By the end of this guide, you’ll:

  • Install the JSSON CLI
  • Write your first JSSON file
  • Transpile it to JSON
  • Understand the basics of JSSON syntax
  1. Download the JSSON binary

    Head to the GitHub releases page and download the latest version for your platform.

  2. Make it executable (Linux/macOS)

    Terminal window
    chmod +x jsson
  3. Move to your PATH (optional but recommended)

    Terminal window
    # Linux/macOS
    sudo mv jsson /usr/local/bin/
    # Windows: Add the directory to your PATH environment variable
  4. Verify installation

    Terminal window
    jsson --version

Building from source? If you have Go installed, you can build JSSON yourself:

Terminal window
git clone https://github.com/carlosedujs/jsson
cd jsson
go build -o jsson cmd/jsson/main.go

Let’s create a simple configuration file. Create a new file called config.jsson:

// My first JSSON file
app {
name = "My Awesome App"
version = "1.0.0"
debug = true
}
server {
host = "localhost"
port = 8080
}

Run the CLI to convert it to JSON:

Terminal window
jsson -i config.jsson > config.json

Open config.json and see the result:

{
"app": {
"name": "My Awesome App",
"version": "1.0.0",
"debug": true
},
"server": {
"host": "localhost",
"port": 8080
}
}
name = João
city = "São Paulo" // Use quotes for spaces
age = 25

Rule of thumb: Use quotes when your value has spaces or special characters. Otherwise, skip them!

user {
name = João
email = joao@example.com
}
colors = [ red, blue, green ]
numbers = [ 1, 2, 3, 4, 5 ]
mixed = [ João, 25, true ]
// This is a comment
name = João // Inline comments too!
age = 25

Comments are ignored during transpilation — use them to document your configs!
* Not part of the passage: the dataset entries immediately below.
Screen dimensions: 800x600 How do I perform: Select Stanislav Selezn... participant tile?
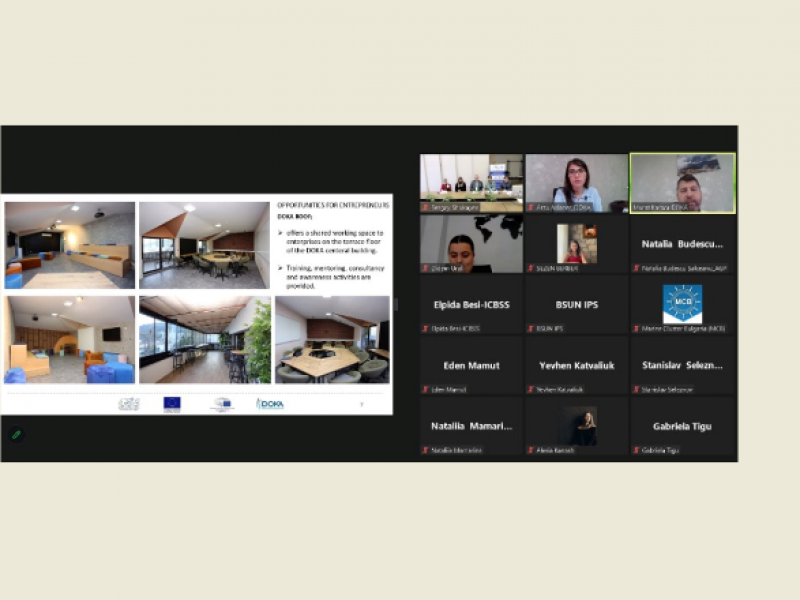[x=682, y=366]
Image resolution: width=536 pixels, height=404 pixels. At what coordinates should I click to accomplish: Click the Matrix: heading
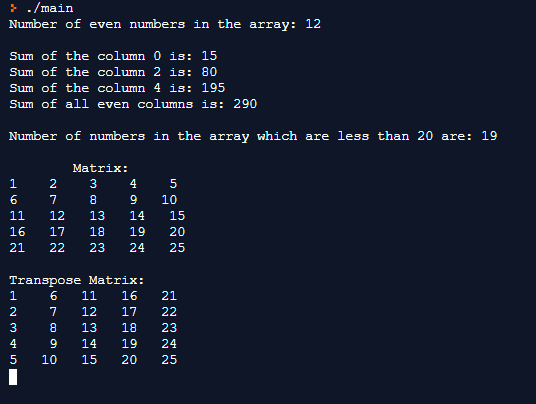click(100, 168)
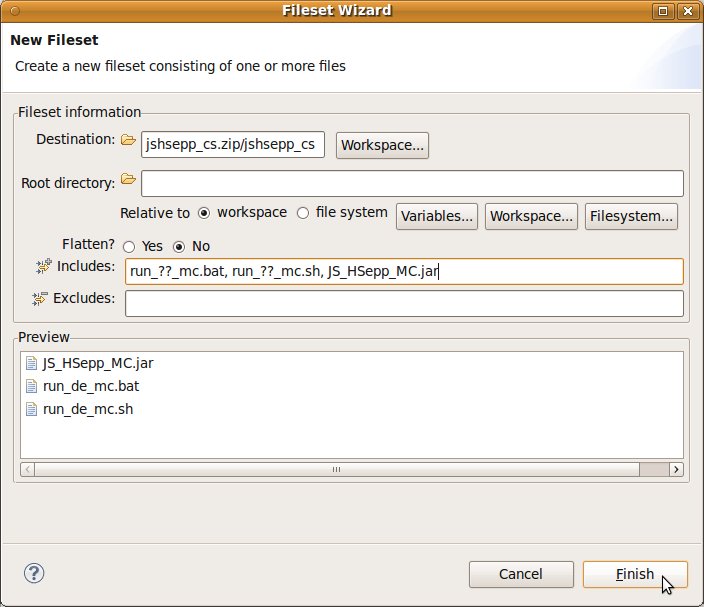This screenshot has width=704, height=607.
Task: Select the workspace radio button
Action: pos(204,213)
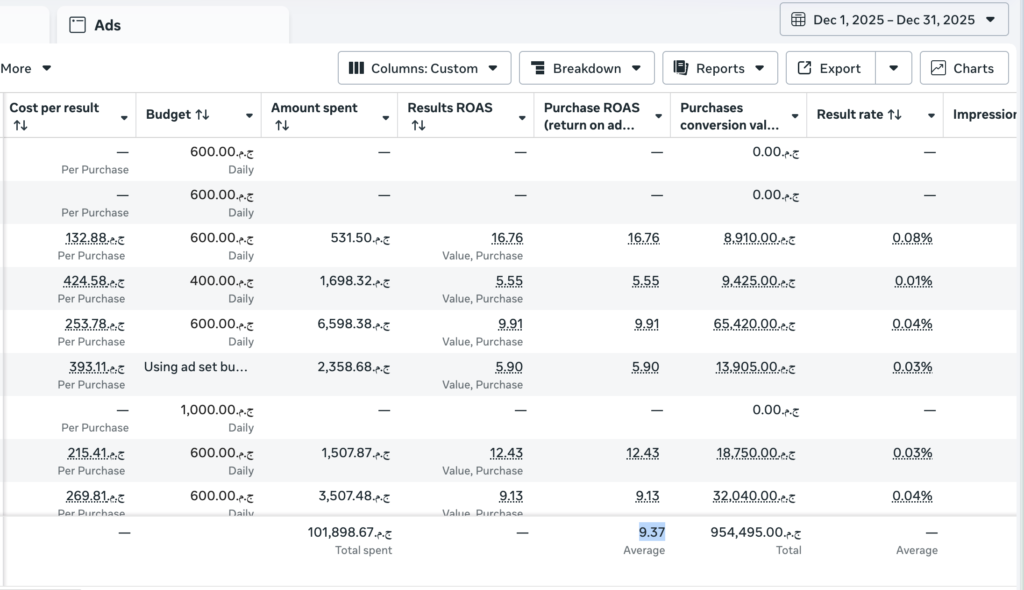This screenshot has width=1024, height=590.
Task: Click the 8,910.00 purchases conversion value
Action: [759, 238]
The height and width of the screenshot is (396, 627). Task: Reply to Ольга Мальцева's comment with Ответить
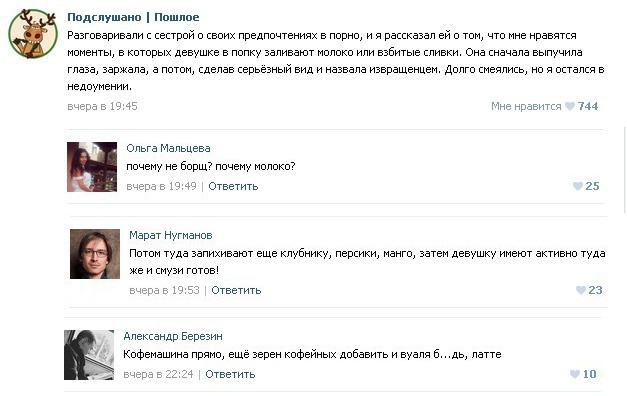pos(233,186)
Declare variables with := to avoid repetition. Variables don’t appear in the final JSON:

// Define once
api_url := "https://api.example.com"
timeout := 5000
// Use everywhere
production {
url = api_url
timeout = timeout
}
staging {
url = api_url
timeout = timeout
}

Pro Tip: Variables are perfect for configuration constants that you use in multiple places!
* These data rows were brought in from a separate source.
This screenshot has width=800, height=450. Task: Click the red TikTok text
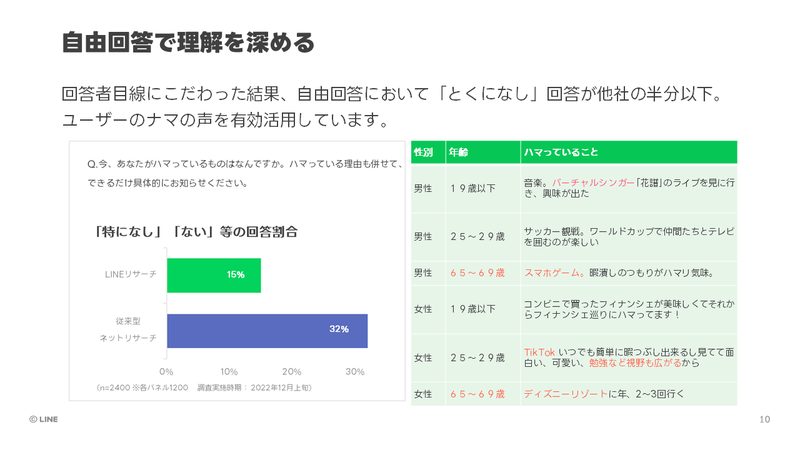(x=539, y=352)
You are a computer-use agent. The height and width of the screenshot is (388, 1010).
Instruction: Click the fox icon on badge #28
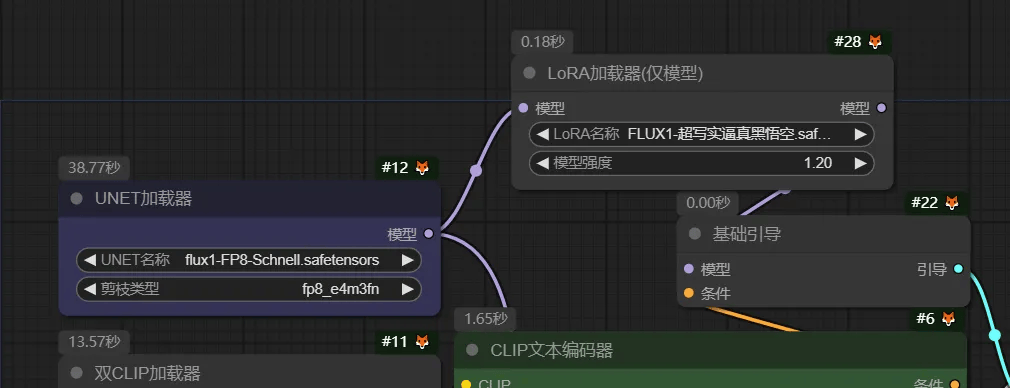pos(875,42)
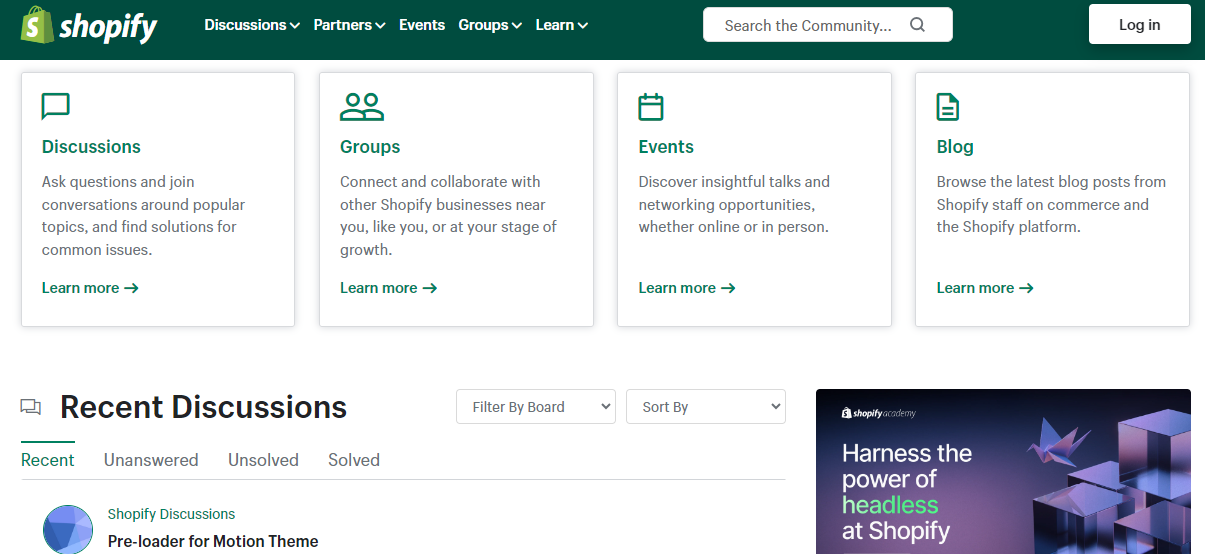Open the Pre-loader post author avatar
Image resolution: width=1205 pixels, height=554 pixels.
(x=68, y=529)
❌ Forgetting Quotes for Multi-Word Values

Section titled “❌ Forgetting Quotes for Multi-Word Values”
// Wrong
title = Software Engineer
// Right
title = "Software Engineer"
// Wrong
name = João,
age = 25,
// Right
name = João
age = 25

JSSON doesn’t need commas! Just put each field on a new line.

// Wrong - mixing object styles
user {
name = João
config = { theme: "dark" } // Don't use JSON syntax inside JSSON
}
// Right
user {
name = João
config {
theme = dark
}
}
FeatureJSSONJSON
Keysname = value"name": value
StringsJoão or "João""João"
Objectsobj { ... }"obj": { ... }
Arrays[ a, b, c ]["a", "b", "c"]
Comments// comment❌ Not supported

Create a file called practice.jsson and try this:

// Your personal info
person {
name = "Your Name"
age = 25
hobbies = [ coding, reading, gaming ]
address {
city = "Your City"
country = Brazil
}
}
// Your favorite numbers
luckyNumbers = [ 7, 13, 42 ]

Then transpile it:

Terminal window
jsson -i practice.jsson > practice.json

Open practice.json and see the beautiful JSON output!